* _INSTRUCTIONS TO FOLLOW_: Repeat the rows below word for word, starting at the line that has "Given: Sort by the BEST column header" and continuing through the last row. Leave the pictures out of your answer.

[Rows on finding words and elements]
╭──

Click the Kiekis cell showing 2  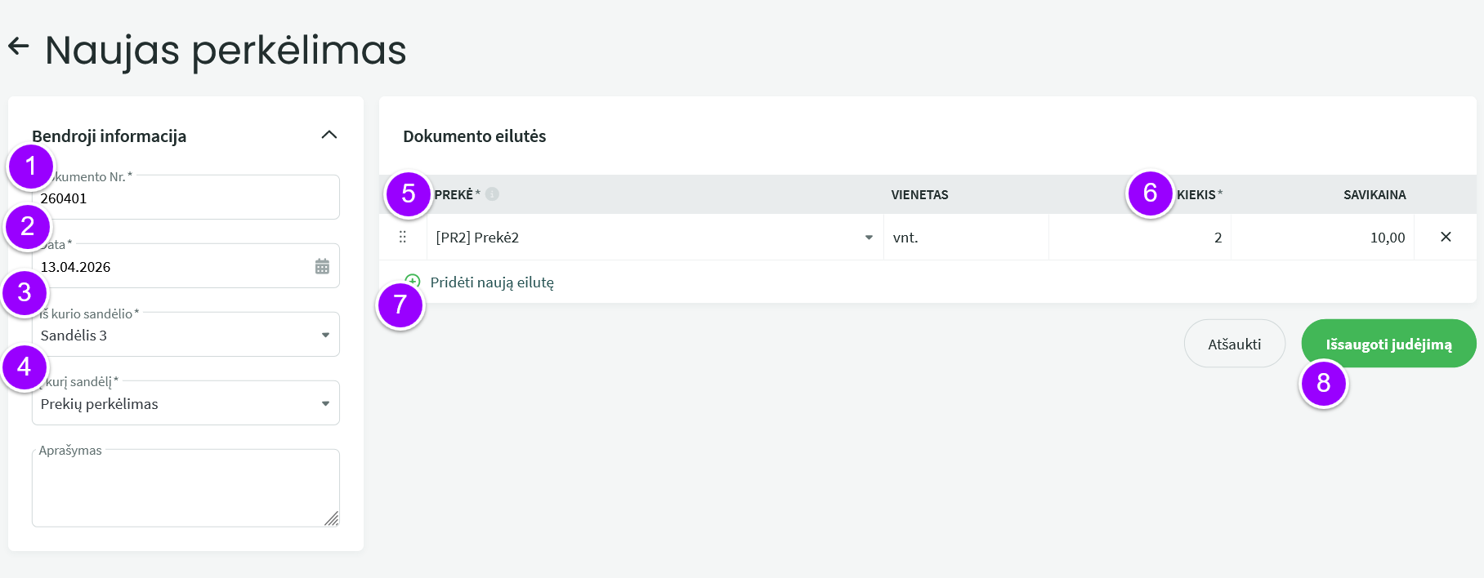(1140, 238)
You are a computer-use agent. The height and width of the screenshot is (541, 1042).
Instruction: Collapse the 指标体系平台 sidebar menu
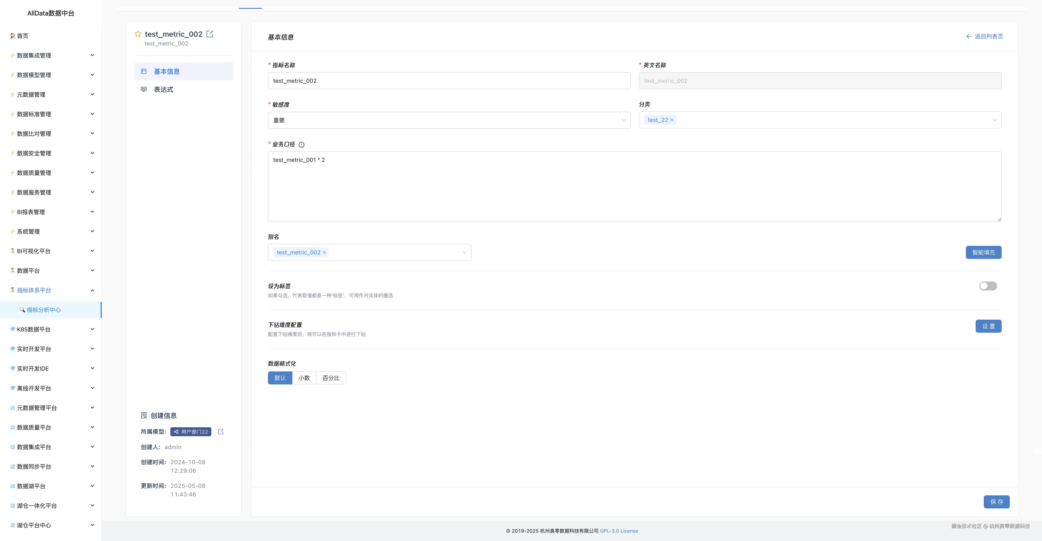coord(92,290)
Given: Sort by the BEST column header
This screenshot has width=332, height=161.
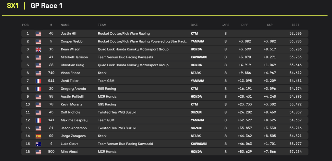Looking at the screenshot, I should point(295,25).
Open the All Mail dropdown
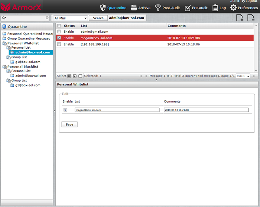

╰──

* _ANSWER IN FULL_:
Given: Sort by the BEST column header
This screenshot has width=332, height=161.
Looking at the screenshot, I should point(295,25).
Open the All Mail dropdown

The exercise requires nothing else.